Dizem que David Fincher, o realizador, e Sorkin, o argumentista, traçaram um retrato tenebroso de Zuckerberg. Um génio da programação que vai atraiçoar toda a gente até chegar ao topo. Mas eles dizem outra coisa: dizem que, no fim do filme, dá vontade de o abraçar. E é verdade. Segundo a “A Rede Social”, Zuckerberg não faz o que faz por ganância, por dinheiro. Este Zuckerberg pisa tudo e todos porque quer ser aceite, quer ser amado. E toda a gente vai compreender isso – porque ser aceite e amado é o que qualquer pessoa quer.
Este filme é de Aaron Sorkin. É texto, personagens, estrutura. É com elas que nos leva em velocidade de ponta do primeiro ao último segundo sem travar nem mudar de direcção. Entramos como saímos – com vontade de voltar ao início. Nem se dá pela estrutura clássica dos três actos. Nem se dá por David Fincher. Tudo o que nos importa é este tipo. Este miúdo sobredotado e mal-amado que, um dia, vendeu as pessoas a si mesmas, deu-lhes exactamente o que elas já tinham, mas estampado numa página de internet, e se tornou no mais jovem bilionário de sempre. Quem é este tipo que criou uma rede onde decorre uma competição para ver quem arrebanha mais amigos, e um dia ouviu de Eduardo Saverin estas palavras mortais “Tinhas um único amigo e acabas de perdê-lo.”

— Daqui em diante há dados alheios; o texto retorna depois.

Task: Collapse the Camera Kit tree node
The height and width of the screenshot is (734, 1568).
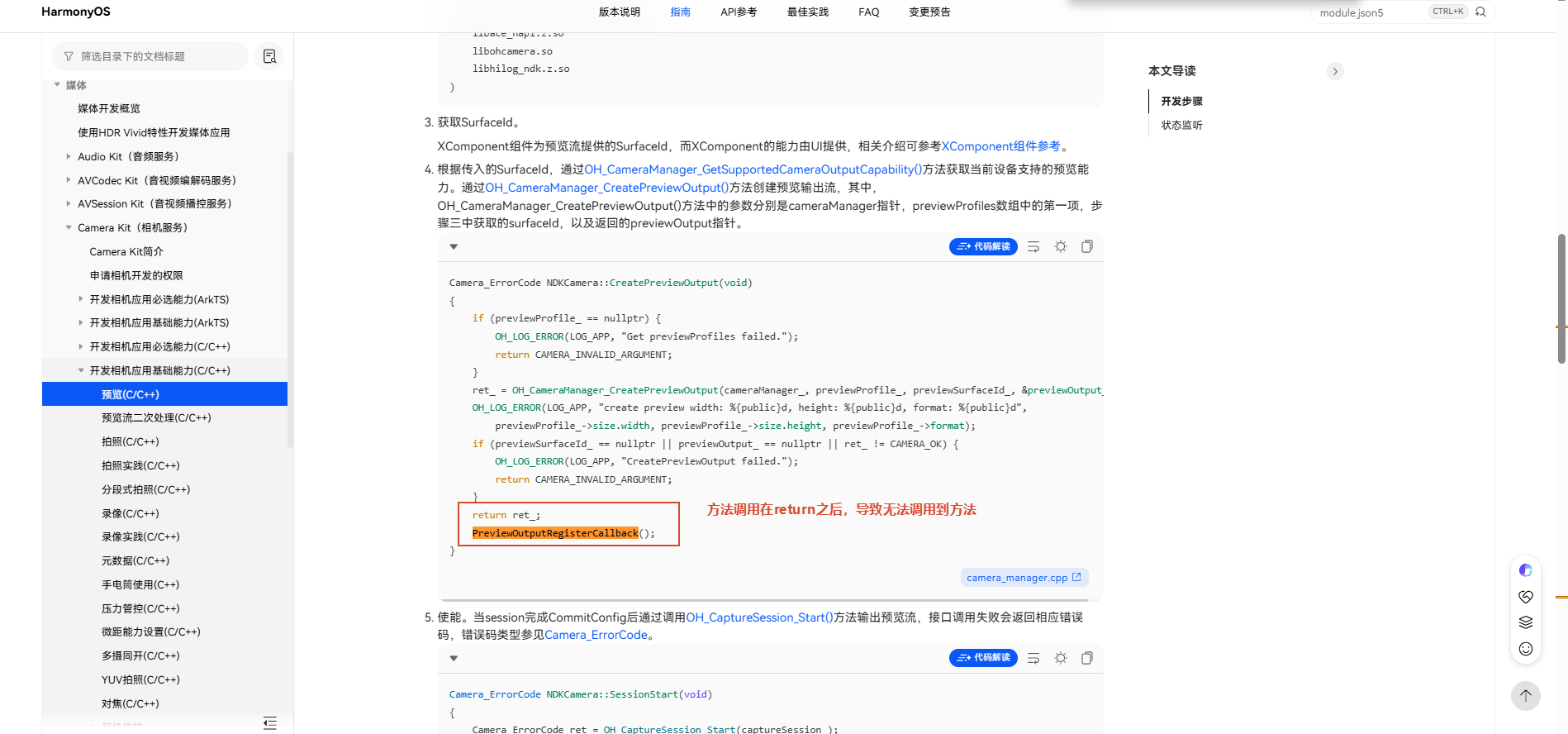Action: click(69, 227)
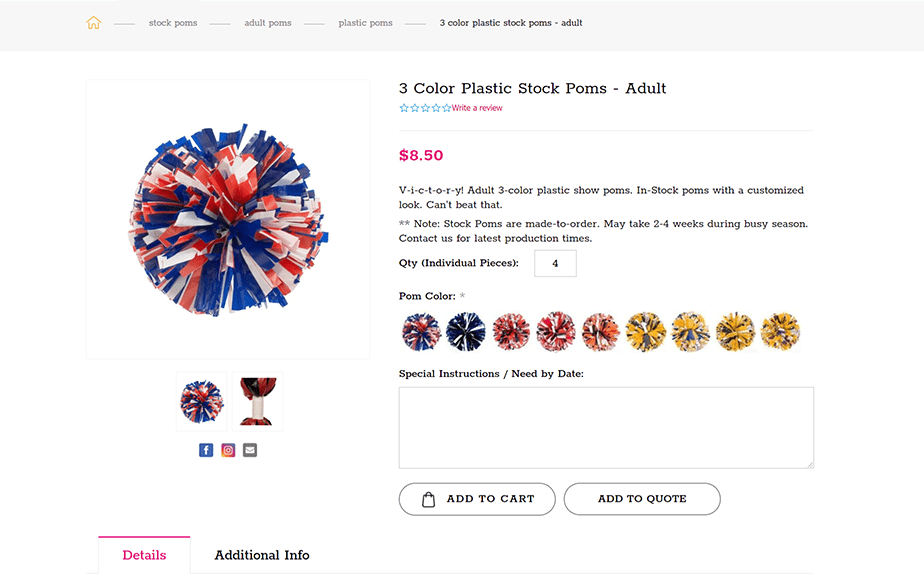The image size is (924, 578).
Task: Navigate to the plastic poms breadcrumb link
Action: (x=365, y=22)
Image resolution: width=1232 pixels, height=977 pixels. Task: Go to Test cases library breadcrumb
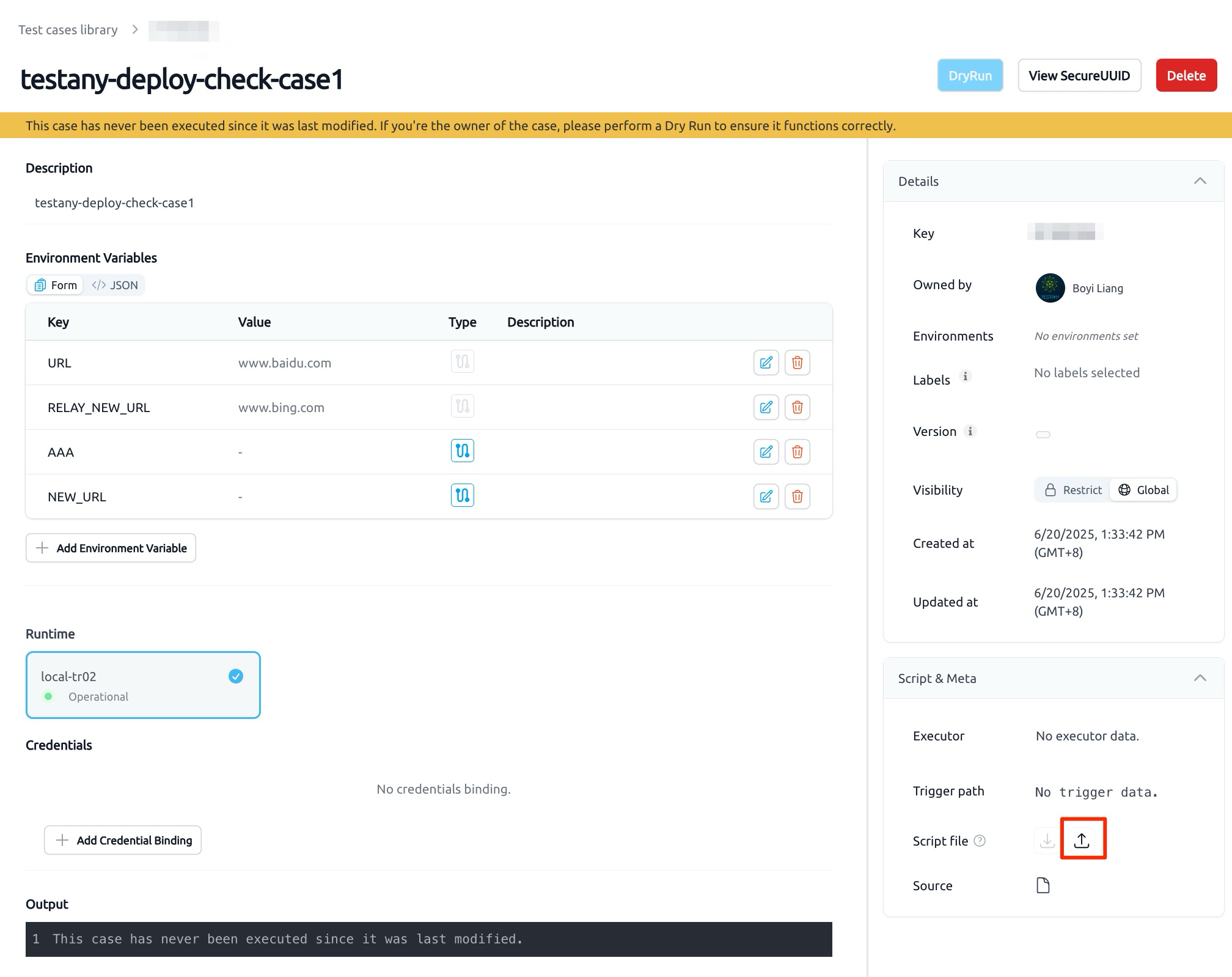coord(68,30)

A obra de Zuckerberg é a sua negação. Tudo o que conseguiu só serviu para pôr em evidência tudo aquilo em que falhou.
Dizem que o verdadeiro Mark Zuckerberg deve estar muito incomodado com o retrato que fizeram dele. Duvidamos. A verdade é que tem 26 anos, ainda não morreu e já fazem filmes sobre ele.
AB
i, 2010.11.04
Comentários
DM
Apenas um pormenor que não julgo ser irrelevante: ela estuda na Universidade de Boston, não em Harvard. É, aliás, na sequência de uma piada dele sobre isso (não tens de estudar. como é que sabes? andas na BU) que ela perde definitivamente a paciência na cena inicial.